■ Task details
From the line containing "Where should I click to: Expand" through the last line, print the records exactly and nothing else.

START Data provided

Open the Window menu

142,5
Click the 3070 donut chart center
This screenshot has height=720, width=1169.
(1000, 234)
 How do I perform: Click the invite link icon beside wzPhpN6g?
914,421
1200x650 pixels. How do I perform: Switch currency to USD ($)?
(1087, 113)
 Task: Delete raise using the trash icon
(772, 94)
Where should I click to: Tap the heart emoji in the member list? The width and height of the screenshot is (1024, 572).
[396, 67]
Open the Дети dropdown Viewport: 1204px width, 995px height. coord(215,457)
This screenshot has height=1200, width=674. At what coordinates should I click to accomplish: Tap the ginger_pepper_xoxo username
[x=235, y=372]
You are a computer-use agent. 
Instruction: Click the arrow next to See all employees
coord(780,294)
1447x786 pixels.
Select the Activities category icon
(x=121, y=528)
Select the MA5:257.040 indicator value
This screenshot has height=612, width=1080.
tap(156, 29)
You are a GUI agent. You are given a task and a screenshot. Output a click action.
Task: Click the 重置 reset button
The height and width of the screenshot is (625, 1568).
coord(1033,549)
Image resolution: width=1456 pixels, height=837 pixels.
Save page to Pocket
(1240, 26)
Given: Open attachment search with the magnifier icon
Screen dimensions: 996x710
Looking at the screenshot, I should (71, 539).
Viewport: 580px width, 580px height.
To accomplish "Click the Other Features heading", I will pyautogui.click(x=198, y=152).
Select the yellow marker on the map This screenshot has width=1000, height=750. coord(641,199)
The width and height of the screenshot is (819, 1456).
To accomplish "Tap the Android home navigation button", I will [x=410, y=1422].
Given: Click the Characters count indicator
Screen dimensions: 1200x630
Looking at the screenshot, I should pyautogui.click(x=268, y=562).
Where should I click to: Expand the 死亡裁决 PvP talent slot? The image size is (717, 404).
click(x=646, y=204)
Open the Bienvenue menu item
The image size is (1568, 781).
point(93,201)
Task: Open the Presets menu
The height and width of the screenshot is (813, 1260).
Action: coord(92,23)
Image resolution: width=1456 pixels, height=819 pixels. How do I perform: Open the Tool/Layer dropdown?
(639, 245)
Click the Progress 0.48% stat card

END Data provided

■ Response to the task
Where should I click to: Expand the 死亡裁决 PvP talent slot? The image size is (717, 404).
click(x=646, y=204)
Open the Bienvenue menu item
The image size is (1568, 781).
point(93,201)
Task: Open the Presets menu
The height and width of the screenshot is (813, 1260).
Action: coord(92,23)
Image resolution: width=1456 pixels, height=819 pixels. How do I perform: Open the Tool/Layer dropdown?
(639, 245)
Click the Progress 0.48% stat card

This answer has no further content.